**ABOUT THIS EXERCISE**
All that should come back is the lines of the data below from the one containing "Help at Home (123, 205)" to the one containing "Popis [tab] (661, 649)", inclusive, exactly as they stand.

**GIVEN ENTRIES**
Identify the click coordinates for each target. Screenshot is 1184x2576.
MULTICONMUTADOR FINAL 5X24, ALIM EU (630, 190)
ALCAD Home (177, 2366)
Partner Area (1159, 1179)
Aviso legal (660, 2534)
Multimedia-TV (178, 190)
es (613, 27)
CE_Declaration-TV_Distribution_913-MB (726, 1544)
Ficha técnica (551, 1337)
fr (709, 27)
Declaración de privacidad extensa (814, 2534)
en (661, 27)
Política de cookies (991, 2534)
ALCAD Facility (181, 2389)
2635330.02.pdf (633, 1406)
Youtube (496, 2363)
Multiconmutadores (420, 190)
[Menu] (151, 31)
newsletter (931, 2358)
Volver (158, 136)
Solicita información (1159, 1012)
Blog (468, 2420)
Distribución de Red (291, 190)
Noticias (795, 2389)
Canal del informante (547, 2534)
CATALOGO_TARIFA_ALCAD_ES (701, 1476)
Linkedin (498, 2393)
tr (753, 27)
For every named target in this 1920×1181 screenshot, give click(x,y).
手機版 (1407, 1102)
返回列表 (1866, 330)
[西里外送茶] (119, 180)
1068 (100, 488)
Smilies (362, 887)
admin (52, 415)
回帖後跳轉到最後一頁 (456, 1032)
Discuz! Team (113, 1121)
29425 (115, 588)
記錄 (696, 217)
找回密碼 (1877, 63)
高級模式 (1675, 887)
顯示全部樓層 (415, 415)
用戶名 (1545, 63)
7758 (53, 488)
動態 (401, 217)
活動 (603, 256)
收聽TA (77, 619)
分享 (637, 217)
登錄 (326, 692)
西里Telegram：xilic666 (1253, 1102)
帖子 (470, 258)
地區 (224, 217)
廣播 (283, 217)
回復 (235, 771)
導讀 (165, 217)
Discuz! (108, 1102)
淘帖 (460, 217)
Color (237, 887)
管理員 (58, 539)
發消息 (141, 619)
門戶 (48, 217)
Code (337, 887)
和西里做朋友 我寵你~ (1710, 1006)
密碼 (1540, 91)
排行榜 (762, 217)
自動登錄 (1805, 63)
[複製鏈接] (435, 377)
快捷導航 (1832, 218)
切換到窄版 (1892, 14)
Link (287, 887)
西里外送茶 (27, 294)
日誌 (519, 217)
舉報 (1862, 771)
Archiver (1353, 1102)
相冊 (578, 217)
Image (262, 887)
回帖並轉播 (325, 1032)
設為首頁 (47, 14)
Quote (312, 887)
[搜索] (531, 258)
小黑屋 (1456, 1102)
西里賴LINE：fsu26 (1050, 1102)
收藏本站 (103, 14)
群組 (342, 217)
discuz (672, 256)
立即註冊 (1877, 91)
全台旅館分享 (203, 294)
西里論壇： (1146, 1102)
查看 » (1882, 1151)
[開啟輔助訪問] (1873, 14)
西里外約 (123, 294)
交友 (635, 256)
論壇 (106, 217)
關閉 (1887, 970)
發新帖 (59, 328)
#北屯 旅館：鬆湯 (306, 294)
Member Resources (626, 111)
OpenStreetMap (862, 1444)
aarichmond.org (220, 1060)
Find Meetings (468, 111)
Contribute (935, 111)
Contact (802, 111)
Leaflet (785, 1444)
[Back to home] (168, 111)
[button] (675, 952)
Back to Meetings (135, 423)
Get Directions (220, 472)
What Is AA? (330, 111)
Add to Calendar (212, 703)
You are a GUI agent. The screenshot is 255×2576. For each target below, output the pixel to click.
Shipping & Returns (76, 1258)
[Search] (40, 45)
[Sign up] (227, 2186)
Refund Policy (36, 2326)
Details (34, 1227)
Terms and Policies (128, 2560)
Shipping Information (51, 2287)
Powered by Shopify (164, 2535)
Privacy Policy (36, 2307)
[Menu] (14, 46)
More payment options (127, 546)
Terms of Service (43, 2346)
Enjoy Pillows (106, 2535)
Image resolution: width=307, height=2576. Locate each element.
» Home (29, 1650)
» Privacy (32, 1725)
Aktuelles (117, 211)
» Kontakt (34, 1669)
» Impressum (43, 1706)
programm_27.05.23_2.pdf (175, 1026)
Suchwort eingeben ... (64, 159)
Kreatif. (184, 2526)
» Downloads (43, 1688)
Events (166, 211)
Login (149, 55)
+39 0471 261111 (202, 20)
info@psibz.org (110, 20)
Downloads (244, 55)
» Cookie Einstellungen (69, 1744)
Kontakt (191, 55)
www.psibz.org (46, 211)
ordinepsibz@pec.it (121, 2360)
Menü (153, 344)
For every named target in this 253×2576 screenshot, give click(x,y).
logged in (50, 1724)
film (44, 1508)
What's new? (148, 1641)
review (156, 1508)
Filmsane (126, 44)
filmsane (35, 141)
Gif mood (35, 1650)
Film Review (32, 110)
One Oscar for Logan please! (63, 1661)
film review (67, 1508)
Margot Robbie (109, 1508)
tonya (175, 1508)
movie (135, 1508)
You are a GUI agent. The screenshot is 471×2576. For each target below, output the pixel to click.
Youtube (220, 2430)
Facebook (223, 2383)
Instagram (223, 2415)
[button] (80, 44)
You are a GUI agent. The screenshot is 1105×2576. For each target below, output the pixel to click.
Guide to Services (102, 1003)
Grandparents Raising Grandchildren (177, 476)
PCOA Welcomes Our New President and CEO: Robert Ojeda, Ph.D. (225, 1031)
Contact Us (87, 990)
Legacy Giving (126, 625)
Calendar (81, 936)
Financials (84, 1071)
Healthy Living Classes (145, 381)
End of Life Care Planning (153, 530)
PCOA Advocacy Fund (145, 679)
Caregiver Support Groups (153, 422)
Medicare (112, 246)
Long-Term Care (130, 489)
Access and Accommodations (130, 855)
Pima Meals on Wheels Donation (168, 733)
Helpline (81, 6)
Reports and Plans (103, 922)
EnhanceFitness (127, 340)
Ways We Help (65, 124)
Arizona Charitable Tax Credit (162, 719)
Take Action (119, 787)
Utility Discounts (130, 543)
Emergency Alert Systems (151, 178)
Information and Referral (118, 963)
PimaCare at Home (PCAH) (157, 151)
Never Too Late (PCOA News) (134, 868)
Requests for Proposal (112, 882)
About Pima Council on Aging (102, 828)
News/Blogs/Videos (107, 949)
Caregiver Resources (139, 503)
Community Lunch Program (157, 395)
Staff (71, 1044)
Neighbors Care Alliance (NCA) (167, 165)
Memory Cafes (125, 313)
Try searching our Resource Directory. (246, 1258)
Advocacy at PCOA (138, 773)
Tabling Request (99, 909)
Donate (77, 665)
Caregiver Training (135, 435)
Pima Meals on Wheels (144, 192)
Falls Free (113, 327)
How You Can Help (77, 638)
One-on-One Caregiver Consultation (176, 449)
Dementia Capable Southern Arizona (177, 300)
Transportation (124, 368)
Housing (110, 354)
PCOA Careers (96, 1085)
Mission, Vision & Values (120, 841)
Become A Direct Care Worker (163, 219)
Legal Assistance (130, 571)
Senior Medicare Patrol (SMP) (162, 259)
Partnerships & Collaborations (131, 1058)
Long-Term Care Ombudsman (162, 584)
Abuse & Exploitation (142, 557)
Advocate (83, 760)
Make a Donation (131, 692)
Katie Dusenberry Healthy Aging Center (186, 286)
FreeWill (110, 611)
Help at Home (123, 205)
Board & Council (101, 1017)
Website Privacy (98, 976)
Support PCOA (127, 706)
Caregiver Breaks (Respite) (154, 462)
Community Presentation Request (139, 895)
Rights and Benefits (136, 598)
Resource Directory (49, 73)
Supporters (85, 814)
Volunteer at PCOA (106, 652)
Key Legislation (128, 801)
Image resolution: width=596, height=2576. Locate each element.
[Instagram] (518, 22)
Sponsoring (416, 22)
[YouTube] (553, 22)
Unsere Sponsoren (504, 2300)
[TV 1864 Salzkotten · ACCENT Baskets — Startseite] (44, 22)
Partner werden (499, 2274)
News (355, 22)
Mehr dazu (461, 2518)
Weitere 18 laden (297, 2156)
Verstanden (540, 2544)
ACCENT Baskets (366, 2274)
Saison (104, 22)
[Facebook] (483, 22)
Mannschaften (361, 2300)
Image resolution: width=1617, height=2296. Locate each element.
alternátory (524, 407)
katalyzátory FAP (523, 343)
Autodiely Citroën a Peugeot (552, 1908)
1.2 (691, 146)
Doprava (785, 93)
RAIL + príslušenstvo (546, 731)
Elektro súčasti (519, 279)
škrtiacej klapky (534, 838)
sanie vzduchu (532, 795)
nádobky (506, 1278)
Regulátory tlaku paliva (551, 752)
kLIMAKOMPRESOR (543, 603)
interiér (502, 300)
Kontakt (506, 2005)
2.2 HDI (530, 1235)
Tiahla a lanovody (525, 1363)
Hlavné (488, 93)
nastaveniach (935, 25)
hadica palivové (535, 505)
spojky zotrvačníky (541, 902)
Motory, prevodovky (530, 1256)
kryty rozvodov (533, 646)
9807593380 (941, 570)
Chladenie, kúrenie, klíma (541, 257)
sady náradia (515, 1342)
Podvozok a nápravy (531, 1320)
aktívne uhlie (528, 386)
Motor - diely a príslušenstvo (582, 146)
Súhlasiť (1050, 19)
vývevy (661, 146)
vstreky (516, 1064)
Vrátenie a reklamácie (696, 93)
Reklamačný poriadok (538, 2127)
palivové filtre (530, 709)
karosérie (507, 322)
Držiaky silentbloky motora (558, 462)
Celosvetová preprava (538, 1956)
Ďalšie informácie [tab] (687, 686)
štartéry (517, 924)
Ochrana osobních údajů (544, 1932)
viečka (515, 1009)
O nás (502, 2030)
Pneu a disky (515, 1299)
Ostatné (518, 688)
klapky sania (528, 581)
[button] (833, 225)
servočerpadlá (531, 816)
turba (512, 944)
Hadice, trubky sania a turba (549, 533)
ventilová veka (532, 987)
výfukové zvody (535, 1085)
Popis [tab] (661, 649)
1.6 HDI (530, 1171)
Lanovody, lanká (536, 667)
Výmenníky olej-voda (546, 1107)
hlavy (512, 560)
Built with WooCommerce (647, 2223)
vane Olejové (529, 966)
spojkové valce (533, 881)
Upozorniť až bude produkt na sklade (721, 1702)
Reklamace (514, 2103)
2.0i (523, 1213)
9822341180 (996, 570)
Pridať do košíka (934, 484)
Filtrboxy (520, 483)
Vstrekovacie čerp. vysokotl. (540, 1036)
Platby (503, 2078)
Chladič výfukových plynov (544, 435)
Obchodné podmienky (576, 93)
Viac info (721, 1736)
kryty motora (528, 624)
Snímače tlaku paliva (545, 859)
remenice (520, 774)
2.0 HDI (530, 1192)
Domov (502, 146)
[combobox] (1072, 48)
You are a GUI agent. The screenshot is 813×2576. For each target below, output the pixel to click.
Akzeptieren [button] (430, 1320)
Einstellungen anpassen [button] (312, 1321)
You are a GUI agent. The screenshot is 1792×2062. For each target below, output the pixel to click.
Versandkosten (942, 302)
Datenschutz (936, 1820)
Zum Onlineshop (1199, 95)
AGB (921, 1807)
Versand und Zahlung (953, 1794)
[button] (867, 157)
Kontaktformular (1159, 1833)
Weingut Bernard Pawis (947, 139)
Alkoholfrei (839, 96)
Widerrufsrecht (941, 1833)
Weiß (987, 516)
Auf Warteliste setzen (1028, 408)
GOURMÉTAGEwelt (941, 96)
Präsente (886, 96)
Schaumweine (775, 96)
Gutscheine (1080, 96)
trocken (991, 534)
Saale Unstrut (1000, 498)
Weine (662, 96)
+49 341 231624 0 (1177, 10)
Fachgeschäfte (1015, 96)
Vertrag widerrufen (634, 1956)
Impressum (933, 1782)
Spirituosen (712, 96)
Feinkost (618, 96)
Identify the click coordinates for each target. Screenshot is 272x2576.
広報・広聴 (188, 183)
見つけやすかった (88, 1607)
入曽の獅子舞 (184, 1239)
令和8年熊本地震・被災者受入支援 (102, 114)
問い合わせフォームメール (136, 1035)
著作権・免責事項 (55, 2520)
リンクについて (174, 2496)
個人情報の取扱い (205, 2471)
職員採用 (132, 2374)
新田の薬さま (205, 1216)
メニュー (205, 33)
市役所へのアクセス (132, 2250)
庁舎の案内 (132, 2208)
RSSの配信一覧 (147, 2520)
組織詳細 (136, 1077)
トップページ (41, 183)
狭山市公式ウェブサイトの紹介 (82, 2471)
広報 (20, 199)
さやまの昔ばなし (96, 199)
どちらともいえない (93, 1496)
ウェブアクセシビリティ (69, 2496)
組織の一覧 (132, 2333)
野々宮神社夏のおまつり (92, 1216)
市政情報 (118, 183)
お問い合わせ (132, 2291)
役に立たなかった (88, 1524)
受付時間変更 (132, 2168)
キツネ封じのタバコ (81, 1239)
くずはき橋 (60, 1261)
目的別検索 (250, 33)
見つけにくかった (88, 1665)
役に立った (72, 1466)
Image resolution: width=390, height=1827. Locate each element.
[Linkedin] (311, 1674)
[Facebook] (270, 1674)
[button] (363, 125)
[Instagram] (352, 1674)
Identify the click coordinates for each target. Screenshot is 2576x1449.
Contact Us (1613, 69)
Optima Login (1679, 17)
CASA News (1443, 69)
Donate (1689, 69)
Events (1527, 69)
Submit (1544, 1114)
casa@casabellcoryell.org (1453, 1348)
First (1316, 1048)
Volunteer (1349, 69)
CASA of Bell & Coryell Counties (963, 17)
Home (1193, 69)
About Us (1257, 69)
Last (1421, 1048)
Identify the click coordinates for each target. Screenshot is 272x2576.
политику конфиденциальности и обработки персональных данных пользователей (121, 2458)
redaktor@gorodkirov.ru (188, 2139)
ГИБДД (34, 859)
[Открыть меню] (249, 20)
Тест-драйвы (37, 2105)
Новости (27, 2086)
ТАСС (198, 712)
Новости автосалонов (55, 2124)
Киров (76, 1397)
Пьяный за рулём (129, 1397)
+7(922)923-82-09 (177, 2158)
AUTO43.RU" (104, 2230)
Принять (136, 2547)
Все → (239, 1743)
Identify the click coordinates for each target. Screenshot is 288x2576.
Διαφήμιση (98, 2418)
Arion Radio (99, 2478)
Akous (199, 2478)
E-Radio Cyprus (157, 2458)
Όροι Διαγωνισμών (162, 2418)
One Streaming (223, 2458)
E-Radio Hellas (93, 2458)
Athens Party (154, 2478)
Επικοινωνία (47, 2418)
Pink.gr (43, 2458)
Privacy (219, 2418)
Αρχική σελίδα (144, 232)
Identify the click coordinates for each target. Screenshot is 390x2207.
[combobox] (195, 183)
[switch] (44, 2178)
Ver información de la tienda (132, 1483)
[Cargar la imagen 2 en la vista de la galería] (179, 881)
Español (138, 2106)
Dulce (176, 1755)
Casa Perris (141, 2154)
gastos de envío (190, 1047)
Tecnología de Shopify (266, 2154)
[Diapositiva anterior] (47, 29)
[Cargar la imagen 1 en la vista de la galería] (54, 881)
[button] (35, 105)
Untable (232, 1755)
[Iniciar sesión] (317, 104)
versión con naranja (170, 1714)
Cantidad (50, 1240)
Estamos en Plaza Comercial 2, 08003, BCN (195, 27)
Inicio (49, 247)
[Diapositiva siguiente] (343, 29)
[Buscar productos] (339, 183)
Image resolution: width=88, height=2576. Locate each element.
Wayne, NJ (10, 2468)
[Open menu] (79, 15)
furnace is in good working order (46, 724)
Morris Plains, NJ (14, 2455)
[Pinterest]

**RESULT OF THIS EXERCISE**
Help at Home (123, 205)
Board & Council (101, 1017)
Website Privacy (98, 976)
Support PCOA (127, 706)
Caregiver Breaks (Respite) (154, 462)
Community Presentation Request (139, 895)
Rights and Benefits (136, 598)
Resource Directory (49, 73)
Supporters (85, 814)
Volunteer at PCOA (106, 652)
Key Legislation (128, 801)
Image resolution: width=596, height=2576. Locate each element.
[Instagram] (518, 22)
Sponsoring (416, 22)
[YouTube] (553, 22)
Unsere Sponsoren (504, 2300)
[TV 1864 Salzkotten · ACCENT Baskets — Startseite] (44, 22)
Partner werden (499, 2274)
News (355, 22)
Mehr dazu (461, 2518)
Weitere 18 laden (297, 2156)
Verstanden (540, 2544)
ACCENT Baskets (366, 2274)
Saison (104, 22)
[Facebook] (483, 22)
Mannschaften (361, 2300)
Image resolution: width=1617, height=2296. Locate each element.
alternátory (524, 407)
katalyzátory FAP (523, 343)
Autodiely Citroën a Peugeot (552, 1908)
1.2 (691, 146)
Doprava (785, 93)
RAIL + príslušenstvo (546, 731)
Elektro súčasti (519, 279)
škrtiacej klapky (534, 838)
sanie vzduchu (532, 795)
nádobky (506, 1278)
Regulátory tlaku paliva (551, 752)
kLIMAKOMPRESOR (543, 603)
interiér (502, 300)
Kontakt (506, 2005)
2.2 HDI (530, 1235)
Tiahla a lanovody (525, 1363)
Hlavné (488, 93)
nastaveniach (935, 25)
hadica palivové (535, 505)
spojky zotrvačníky (541, 902)
Motory, prevodovky (530, 1256)
kryty rozvodov (533, 646)
9807593380 (941, 570)
Chladenie, kúrenie, klíma (541, 257)
sady náradia (515, 1342)
Podvozok a nápravy (531, 1320)
aktívne uhlie (528, 386)
Motor - diely a príslušenstvo (582, 146)
Súhlasiť (1050, 19)
vývevy (661, 146)
vstreky (516, 1064)
Vrátenie a reklamácie (696, 93)
Reklamačný poriadok (538, 2127)
palivové filtre (530, 709)
karosérie (507, 322)
Držiaky silentbloky motora (558, 462)
Celosvetová preprava (538, 1956)
Ďalšie informácie [tab] (687, 686)
štartéry (517, 924)
Ochrana osobních údajů (544, 1932)
viečka (515, 1009)
O nás (502, 2030)
Pneu a disky (515, 1299)
Ostatné (518, 688)
klapky sania (528, 581)
[button] (833, 225)
servočerpadlá (531, 816)
turba (512, 944)
Hadice, trubky sania a turba (549, 533)
ventilová veka (532, 987)
výfukové zvody (535, 1085)
Popis [tab] (661, 649)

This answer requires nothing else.